Murase-san joined ServiceNow in 2016 after several years with HP and iGATE Global Solutions, where he frequently traveled overseas to manage sales teams. The trips were eye-opening for him: As someone steeped in Japan’s insular work culture—where openness about personal successes, failures, and career fulfillment is not common—Murase-san saw an exhilarating new dynamic to the culture at ServiceNow.
“I saw that business is nothing without its people,” Murase-san recalls. “Certainly, your products and services are important. But when people have the mindset that they are an important part of the value chain—and when you recognize their good work—the business will always succeed.”
A new team mindset
On Murase-san’s first day on the job, he went to a sales kickoff meeting and suggested everyone get up on stage with him for a big group cheer to acknowledge their work. “They didn’t seem excited,” he recalls.
He realized his sales team needed a new attitude: one that kept the best of Japan’s traditional hard-working and highly focused culture and added in new schemes for sparking excitement and enthusiasm about work and accomplishments.
“I decided the next year, everyone would be on the stage with me,” Murase-sansays. He began regularly awarding people for hitting key milestones. He also tried a little managing-by-walking-around: He roamed the halls at the Tokyo office, talking one-on-one to everyone in sales. He took employees to lunch in groups of 10—and quizzed them on everything but business.
“I wanted them to know who I was, and I wanted to learn about them,” Murase-san says. He also launched an employee satisfaction survey, and made a point to ask team members about their career plans.
Ideas from everyone
When employees feel good about their skills and are supported by team leaders, they feel free to speak up and contribute in meaningful ways.
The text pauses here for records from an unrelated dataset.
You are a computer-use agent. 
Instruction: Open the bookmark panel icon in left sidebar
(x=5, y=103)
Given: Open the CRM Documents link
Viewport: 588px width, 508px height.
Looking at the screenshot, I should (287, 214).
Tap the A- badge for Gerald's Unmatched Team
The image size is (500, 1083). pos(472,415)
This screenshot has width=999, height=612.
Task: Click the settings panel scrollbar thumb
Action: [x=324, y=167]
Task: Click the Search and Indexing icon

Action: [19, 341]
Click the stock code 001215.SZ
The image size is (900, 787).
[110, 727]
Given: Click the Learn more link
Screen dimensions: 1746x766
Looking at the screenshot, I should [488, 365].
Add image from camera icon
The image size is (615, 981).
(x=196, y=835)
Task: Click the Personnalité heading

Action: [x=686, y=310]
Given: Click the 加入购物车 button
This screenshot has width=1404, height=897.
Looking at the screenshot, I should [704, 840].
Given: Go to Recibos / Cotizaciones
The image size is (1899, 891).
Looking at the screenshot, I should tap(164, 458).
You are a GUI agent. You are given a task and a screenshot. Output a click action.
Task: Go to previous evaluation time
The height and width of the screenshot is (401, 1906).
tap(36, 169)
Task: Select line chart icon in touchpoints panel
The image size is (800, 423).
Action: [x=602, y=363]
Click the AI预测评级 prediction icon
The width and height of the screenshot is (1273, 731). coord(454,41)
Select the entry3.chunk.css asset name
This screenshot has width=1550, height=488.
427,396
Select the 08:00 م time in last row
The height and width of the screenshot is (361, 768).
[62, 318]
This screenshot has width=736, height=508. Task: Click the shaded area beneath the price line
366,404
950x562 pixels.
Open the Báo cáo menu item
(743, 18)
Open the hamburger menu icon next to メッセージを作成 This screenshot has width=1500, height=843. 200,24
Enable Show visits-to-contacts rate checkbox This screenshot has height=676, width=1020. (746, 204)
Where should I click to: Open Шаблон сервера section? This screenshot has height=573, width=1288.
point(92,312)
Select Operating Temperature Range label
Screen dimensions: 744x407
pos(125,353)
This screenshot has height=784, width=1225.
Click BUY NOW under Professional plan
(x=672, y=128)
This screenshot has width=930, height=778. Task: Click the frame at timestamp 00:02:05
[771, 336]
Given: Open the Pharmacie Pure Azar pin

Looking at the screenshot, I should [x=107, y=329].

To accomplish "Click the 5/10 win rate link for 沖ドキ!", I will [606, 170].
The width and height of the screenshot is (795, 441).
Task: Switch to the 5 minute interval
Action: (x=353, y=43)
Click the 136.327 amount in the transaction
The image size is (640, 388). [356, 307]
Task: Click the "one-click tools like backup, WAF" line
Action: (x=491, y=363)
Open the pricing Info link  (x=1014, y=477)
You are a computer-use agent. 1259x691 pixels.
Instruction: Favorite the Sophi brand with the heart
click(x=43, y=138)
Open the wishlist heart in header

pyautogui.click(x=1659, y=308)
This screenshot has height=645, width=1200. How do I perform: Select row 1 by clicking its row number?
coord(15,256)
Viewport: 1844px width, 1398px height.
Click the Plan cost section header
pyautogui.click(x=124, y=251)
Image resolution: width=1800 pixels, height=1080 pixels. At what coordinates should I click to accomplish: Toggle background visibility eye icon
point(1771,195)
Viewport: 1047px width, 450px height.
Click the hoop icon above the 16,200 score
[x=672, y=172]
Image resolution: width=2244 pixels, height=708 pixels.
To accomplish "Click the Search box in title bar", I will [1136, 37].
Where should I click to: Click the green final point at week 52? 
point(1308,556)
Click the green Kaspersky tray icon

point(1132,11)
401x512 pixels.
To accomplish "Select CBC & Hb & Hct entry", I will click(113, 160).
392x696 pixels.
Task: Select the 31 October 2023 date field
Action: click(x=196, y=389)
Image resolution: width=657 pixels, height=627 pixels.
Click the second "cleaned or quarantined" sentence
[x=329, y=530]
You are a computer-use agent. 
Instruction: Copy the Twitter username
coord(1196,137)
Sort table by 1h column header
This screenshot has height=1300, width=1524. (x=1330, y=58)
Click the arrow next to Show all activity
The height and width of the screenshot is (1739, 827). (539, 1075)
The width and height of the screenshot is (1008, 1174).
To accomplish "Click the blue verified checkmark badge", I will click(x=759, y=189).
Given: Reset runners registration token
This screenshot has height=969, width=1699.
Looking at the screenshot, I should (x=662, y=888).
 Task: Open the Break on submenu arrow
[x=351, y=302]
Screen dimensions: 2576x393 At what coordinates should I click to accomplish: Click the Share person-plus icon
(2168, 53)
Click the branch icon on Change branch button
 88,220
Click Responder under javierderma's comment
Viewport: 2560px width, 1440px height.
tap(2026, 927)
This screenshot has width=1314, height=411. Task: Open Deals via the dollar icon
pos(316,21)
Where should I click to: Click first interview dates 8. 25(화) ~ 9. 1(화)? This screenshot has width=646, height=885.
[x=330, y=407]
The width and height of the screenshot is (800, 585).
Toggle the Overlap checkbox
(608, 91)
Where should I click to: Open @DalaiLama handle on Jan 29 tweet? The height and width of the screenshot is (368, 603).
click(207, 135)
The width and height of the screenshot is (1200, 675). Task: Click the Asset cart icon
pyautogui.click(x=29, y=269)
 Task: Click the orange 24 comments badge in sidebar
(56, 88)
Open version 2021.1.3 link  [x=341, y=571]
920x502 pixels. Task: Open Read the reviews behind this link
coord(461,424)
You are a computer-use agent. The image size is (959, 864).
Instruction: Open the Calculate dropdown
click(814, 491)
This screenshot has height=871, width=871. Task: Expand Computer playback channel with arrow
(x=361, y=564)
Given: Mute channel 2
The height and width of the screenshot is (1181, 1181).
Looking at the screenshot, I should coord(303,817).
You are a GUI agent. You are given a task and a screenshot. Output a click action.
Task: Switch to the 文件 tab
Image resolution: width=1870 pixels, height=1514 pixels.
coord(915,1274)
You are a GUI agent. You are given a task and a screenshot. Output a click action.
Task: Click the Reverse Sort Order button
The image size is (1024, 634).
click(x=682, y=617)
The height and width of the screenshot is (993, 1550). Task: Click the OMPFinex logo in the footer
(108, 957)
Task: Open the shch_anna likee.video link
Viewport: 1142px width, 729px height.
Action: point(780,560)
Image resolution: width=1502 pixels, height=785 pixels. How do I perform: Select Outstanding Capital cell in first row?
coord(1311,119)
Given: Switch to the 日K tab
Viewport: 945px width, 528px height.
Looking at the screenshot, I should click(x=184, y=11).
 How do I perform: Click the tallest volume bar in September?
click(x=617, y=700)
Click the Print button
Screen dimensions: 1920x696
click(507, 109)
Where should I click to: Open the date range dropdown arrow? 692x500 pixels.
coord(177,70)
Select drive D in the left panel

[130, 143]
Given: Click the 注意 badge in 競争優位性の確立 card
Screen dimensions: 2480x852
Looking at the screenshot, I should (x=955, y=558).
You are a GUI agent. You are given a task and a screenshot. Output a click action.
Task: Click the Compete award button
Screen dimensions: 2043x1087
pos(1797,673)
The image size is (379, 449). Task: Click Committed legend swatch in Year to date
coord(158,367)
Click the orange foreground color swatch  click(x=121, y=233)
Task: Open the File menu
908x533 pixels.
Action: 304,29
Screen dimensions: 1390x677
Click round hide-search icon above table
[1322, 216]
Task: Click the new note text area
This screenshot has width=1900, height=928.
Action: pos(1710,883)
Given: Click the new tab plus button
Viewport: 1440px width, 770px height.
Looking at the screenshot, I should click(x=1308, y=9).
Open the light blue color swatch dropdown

People on ServiceNow’s Tokyo team say that this dynamic—where ideas percolate up from everyone, regardless of seniority—is fostering a new spirit of individual and team success.
Solution Consultant Yohei Tsujinaka is a believer. His job is to uncover customers’ pain points and propose solutions. “We work together with customers on product adoption, and get to witness their digital transformation and business success,” he explains.
Compared with previous jobs, the biggest difference with ServiceNow, Yohei says, “is that we have an open communication culture. It’s really great that we can all exchange opinions without worrying about organizational hierarchy or each other’s positions.”
This matters to Yohei because he’s the youngest solution consultant on the sales team. “I often get advice from the senior team members,” he says. “That’s what makes me happy to be here—I’m learning a lot from people, and I feel like it’s driving my professional development.”
Cross-team support
Senior Solution Consultant Hiroko Takezawa came to the Tokyo office in 2018, looking to strengthen her knowledge of enterprise cloud solutions. The “everyone can contribute” culture that Murase-san has fostered got her attention right away.
“There’s an atmosphere of sharing here—both success stories and failures,” Hiroko says. “And there’s communication about our individual experiences.”
Earlier this year, Hiroko closed a major sales deal in part because she called on other experts across the Tokyo office to support her pitch. “That was a great experience,” Hiroko recalls. “It’s an example of why our team sharing dynamic works so well.”
In the three years since Murase-san joined, the Tokyo sales team has blossomed into a much more confident and open group. It’s no surprise, then, to learn that at Masahi’s second annual sales kickoff meeting, everyone got on stage for the big cheer. “That’s what we’re creating here,” Masahi says. “Employees are getting global recognition for their work, they have more confidence, and we’re building a team together.”